Las escenas más impactantes –el suicidio de Dead, las muertes de Andreassen y Euronymous, la quema de las iglesias- son el contraste de todo lo anterior. El tono cómico, el ritmo amigable del metraje desaparecen. Cuando la transgresión se hace carne la música se apaga, los sonidos reflejan con mayor exactitud el supercampo en el que transcurre la escena. El tiempo –el evento- no se acelera, los segundos pasan uno a uno. Los arquetipos graciosos dejan su puesto para ser ocupados por la frialdad de lo premeditado, de la irrupción de lo macabro. La atmósfera se enrarece porque la distancia se acorta y lo ficticio se vuelve ostensible.

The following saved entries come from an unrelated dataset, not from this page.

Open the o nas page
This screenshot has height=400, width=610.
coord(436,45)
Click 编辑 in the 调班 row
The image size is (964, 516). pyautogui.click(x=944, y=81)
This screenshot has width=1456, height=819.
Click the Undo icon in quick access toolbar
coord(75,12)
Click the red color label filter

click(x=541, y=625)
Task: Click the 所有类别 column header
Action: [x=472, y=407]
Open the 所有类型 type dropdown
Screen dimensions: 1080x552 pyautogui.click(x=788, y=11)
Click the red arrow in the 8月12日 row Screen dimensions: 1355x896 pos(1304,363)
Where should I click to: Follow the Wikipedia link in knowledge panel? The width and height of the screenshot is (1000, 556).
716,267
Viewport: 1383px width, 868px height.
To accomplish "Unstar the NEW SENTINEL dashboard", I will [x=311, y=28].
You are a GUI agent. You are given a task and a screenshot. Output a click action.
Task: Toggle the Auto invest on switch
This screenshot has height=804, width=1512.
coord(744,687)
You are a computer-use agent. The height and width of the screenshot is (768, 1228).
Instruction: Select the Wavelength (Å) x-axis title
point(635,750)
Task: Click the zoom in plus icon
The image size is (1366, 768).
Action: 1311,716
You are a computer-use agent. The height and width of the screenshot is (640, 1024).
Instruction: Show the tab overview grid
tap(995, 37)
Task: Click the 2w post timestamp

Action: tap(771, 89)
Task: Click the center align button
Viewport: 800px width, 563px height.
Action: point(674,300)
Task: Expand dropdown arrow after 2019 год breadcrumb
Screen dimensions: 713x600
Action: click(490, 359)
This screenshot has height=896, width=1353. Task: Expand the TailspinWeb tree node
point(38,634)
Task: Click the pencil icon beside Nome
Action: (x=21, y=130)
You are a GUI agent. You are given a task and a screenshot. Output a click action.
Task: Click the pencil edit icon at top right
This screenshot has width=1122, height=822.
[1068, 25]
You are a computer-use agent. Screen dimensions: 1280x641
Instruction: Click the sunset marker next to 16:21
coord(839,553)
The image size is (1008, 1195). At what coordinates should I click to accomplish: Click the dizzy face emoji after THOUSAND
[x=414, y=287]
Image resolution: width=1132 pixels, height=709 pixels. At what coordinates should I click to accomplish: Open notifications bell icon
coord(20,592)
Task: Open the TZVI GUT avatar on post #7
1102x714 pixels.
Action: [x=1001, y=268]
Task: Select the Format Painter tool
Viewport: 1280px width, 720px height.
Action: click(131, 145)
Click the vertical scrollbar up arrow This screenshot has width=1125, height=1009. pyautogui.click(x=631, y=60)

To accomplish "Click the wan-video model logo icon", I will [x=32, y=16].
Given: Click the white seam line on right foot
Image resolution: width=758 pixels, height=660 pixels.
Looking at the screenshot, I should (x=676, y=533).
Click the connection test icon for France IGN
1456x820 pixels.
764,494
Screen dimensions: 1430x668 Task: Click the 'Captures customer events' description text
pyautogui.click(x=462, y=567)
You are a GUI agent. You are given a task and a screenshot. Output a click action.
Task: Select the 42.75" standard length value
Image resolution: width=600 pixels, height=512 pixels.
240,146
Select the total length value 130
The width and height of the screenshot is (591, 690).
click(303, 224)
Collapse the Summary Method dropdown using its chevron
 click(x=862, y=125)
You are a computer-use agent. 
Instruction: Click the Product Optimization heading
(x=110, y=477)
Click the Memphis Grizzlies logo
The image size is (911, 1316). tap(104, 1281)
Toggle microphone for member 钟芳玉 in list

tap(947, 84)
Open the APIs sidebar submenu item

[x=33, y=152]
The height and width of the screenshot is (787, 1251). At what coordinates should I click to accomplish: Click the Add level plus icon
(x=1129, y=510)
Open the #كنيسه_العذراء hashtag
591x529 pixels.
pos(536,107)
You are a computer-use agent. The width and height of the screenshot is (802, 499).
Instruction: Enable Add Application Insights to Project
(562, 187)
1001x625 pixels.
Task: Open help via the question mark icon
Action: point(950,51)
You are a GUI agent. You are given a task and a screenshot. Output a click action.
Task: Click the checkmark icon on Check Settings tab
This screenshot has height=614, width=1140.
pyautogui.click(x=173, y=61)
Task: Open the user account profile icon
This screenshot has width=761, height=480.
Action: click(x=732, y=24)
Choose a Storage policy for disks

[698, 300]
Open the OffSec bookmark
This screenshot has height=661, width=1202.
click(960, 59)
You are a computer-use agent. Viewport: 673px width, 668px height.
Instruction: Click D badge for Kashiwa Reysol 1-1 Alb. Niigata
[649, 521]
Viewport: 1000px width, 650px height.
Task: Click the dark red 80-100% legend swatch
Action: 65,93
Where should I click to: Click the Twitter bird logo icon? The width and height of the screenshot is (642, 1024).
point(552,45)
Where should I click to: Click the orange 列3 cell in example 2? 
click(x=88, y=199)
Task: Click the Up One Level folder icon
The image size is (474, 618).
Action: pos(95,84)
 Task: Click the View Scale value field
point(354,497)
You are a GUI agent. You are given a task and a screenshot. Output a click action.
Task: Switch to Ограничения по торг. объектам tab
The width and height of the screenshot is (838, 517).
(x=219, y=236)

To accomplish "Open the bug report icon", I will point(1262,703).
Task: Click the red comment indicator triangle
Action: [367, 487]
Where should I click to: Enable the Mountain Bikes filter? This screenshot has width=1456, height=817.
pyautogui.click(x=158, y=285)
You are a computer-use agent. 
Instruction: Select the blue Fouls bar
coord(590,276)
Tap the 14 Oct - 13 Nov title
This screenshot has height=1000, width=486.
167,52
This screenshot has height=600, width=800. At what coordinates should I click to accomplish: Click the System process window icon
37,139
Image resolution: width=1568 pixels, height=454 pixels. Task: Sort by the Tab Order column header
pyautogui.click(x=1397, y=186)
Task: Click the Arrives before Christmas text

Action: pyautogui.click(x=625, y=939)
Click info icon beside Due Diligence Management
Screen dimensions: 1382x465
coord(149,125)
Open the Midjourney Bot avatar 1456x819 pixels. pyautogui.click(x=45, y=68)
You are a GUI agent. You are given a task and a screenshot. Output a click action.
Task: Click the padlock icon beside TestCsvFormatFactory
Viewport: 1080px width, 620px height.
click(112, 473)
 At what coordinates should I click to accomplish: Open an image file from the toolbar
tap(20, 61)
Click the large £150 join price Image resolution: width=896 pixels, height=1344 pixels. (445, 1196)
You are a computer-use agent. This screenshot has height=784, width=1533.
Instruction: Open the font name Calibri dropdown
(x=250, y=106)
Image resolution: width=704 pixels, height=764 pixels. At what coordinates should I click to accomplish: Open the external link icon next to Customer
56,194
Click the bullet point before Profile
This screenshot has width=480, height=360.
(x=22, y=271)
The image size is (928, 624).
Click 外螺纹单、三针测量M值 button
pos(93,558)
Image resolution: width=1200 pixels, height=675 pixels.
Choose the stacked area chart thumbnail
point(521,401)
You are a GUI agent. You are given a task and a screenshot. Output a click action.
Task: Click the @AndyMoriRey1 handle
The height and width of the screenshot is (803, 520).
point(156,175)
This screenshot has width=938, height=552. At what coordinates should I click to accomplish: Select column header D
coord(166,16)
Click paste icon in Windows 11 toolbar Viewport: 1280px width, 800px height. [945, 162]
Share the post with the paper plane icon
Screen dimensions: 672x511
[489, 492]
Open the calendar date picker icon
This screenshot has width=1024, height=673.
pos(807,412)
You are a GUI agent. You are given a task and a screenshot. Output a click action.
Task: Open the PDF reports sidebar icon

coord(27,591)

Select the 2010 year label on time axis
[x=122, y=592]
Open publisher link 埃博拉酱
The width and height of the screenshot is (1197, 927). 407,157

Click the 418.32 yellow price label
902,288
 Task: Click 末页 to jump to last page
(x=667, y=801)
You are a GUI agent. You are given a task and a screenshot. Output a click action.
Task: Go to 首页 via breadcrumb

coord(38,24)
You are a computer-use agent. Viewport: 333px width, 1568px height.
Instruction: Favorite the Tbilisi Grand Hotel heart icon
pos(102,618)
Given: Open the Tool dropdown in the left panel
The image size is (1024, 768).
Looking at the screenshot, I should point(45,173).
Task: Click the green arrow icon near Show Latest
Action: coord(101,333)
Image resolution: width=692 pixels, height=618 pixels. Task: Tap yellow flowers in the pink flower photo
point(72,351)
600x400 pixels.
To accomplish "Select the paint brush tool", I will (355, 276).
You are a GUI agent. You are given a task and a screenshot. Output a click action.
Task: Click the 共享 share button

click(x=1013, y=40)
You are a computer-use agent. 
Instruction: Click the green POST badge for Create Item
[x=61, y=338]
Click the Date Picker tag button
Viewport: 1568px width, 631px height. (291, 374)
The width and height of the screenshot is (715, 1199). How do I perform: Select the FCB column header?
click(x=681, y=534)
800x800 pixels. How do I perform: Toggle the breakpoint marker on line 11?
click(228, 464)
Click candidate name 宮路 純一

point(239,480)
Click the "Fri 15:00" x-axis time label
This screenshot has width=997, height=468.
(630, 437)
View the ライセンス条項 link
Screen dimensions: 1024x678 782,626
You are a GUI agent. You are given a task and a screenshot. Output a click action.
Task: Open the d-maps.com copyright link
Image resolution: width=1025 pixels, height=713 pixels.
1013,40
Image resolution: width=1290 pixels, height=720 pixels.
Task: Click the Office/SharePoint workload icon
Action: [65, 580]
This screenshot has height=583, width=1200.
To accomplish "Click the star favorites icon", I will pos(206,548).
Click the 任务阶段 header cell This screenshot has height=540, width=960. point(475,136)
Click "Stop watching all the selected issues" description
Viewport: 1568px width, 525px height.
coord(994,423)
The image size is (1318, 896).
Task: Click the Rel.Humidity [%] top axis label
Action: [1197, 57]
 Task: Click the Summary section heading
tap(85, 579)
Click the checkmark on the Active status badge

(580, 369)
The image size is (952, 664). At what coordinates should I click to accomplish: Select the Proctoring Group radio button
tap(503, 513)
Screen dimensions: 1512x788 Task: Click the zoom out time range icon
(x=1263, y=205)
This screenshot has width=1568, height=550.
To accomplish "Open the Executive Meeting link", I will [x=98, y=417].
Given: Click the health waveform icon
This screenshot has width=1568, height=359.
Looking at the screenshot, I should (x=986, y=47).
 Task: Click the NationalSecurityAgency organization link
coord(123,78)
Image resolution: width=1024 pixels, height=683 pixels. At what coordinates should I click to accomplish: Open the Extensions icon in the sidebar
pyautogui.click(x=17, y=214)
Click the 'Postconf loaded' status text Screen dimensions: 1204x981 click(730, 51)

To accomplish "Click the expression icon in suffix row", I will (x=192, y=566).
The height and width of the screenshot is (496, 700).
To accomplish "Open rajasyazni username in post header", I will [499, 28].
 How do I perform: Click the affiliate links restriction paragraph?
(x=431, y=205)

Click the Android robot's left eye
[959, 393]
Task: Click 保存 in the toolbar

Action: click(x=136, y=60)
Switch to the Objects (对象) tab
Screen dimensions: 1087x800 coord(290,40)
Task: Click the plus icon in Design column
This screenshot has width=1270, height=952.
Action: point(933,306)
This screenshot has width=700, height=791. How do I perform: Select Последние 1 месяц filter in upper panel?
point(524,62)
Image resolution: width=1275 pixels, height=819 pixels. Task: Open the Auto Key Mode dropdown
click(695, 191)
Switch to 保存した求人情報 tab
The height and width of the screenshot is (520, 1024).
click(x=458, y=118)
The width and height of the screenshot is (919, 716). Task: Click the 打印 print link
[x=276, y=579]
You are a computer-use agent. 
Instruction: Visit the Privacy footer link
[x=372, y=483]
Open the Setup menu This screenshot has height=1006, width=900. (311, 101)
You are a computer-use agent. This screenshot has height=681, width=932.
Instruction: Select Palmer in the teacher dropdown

El choque desde la puesta en escena entre la parodia y el recordatorio de que esto realmente sucedió es que Lords of Chaos muestra todas sus cartas. Para Åkerlund el quid de la cuestión no es tanto sobre los personajes en sí como en dónde se encuentra la línea que separa lo peligroso de lo inofensivo, cómo cierta combinación de elementos belicosos pero no extremistas termina yéndose por la borda de esta manera. Son preguntas que no puede responder, solamente representar, y que añaden valor a la película tanto en lo ético –por no olvidarse de que esto pasó realmente- como en lo artístico –este carácter híbrido en tono y ritmo va llevando la película de lo cómico a lo trágico de una forma muy inteligente, que perturba y mantiene al espectador enganchado-.
Estos aciertos pesan más que las objeciones que se pueden hacer sobre algunas decisiones creativas, particularmente los flashbacks ocasionales que tiene Euronymous, el arco romántico que si bien busca profundizar la simpatía del espectador con Aarseth no tiene sustento bibliográfico alguno ni aporta demasiado a los eventos, y un desenlace que no está tan bien logrado como el resto del filme –a mi parecer por un exceso de diálogo que diluye la carga dramática-. A pesar de esos problemas Lords of Chaos es una película inteligente y entretenida, que debajo de su fachada paródica consigue añadir algo de sustancia a las representaciones ficcionales de la cultura metalera, cosa que ni siquiera Mandy (Panos Cosmatos, 2018) que recurre a un imaginario afín al género y a sus tropos, pudo hacer con algo de tino –de hecho, los mejores momentos de Mandy suceden cuando las imágenes se abstraen tanto que pierden todo tipo de referencia-. En estos tiempos en los que el género fue absorbido definitivamente por el aparato cultural, algo de sustancia no es nada despreciable.
Porque como diría Fenriz: “Part of me wishes this whole thing hadn’t become a trend, but, you know, people like to dress up.”